WHAT TO DO:
Show every line in the entries below that contains the word "height".

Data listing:
## start

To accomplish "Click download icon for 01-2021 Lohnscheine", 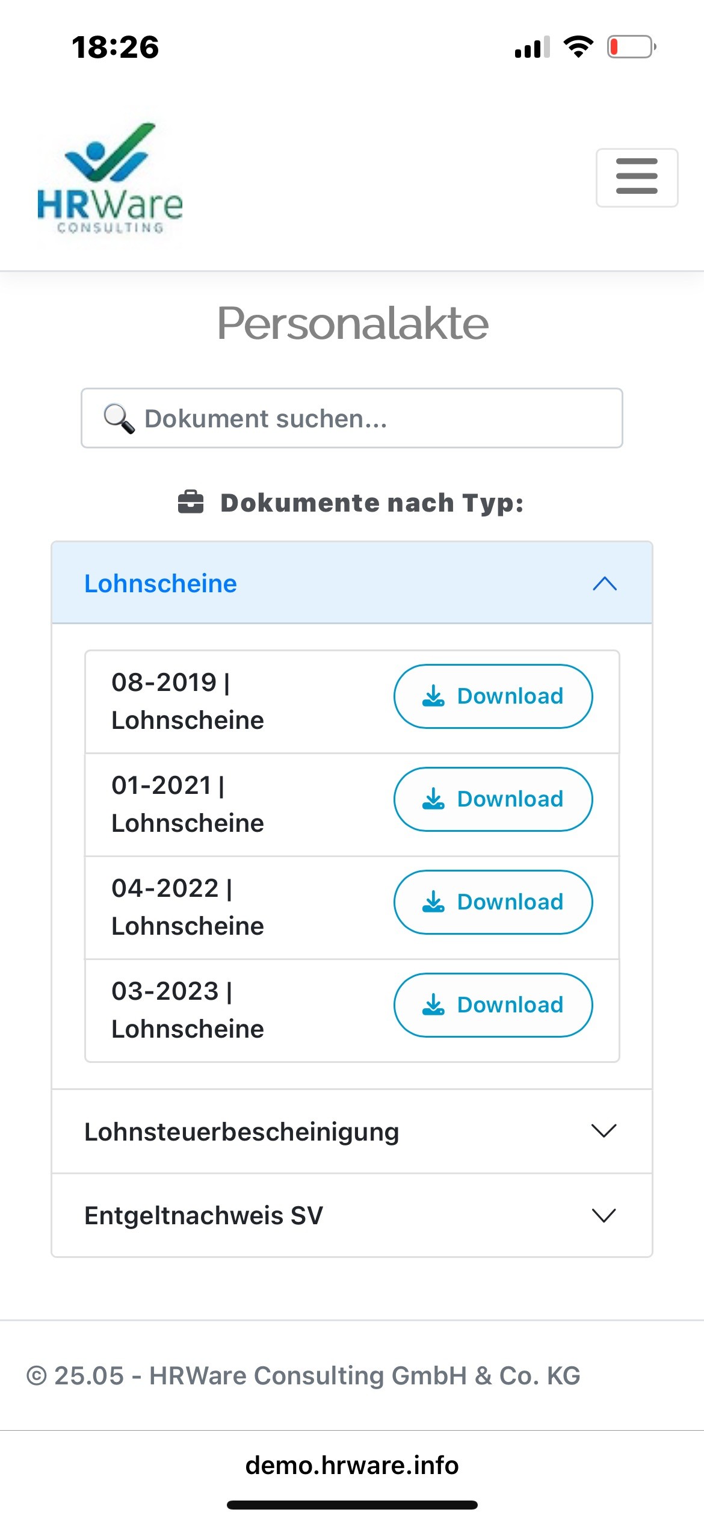I will coord(433,799).
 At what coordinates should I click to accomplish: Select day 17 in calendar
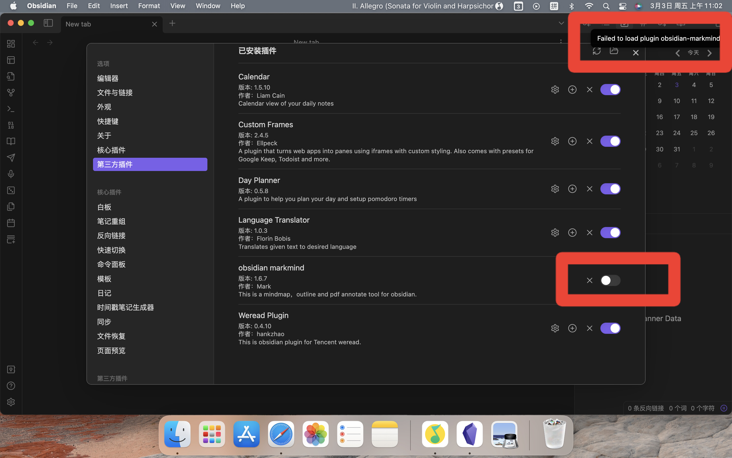[677, 117]
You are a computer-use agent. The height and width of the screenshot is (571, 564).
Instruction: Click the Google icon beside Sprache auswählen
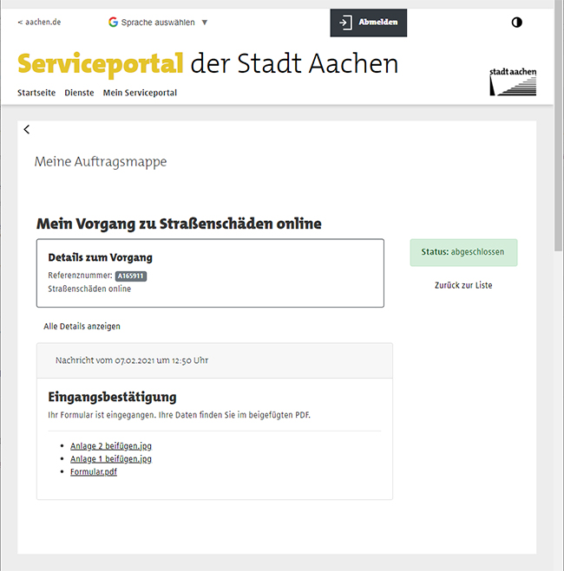(114, 23)
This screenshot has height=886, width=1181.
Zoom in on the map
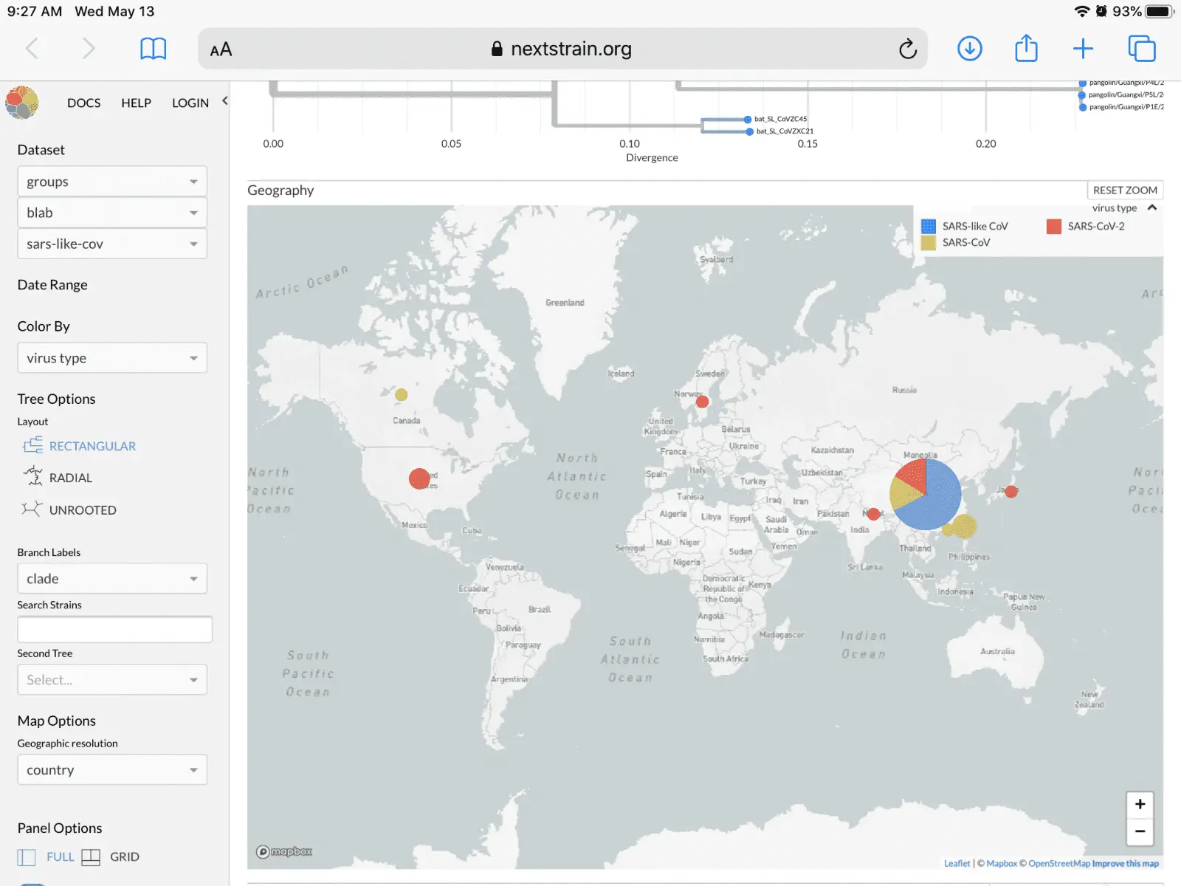pyautogui.click(x=1140, y=804)
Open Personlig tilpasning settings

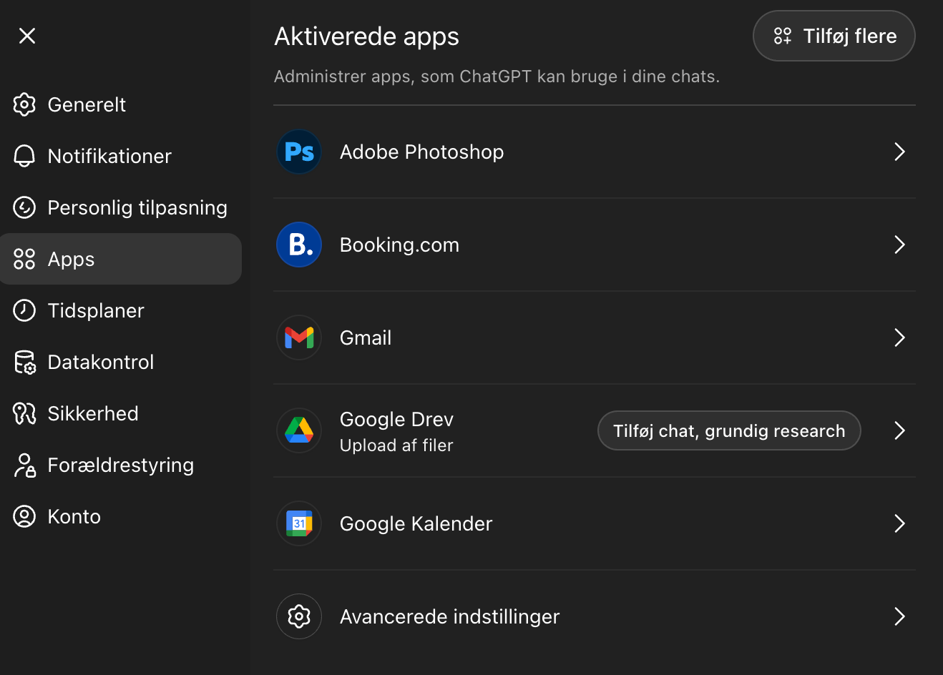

## end

ANSWER TO THE PROBLEM:
You are a computer-use agent. The height and width of the screenshot is (571, 564).
This screenshot has height=886, width=1181.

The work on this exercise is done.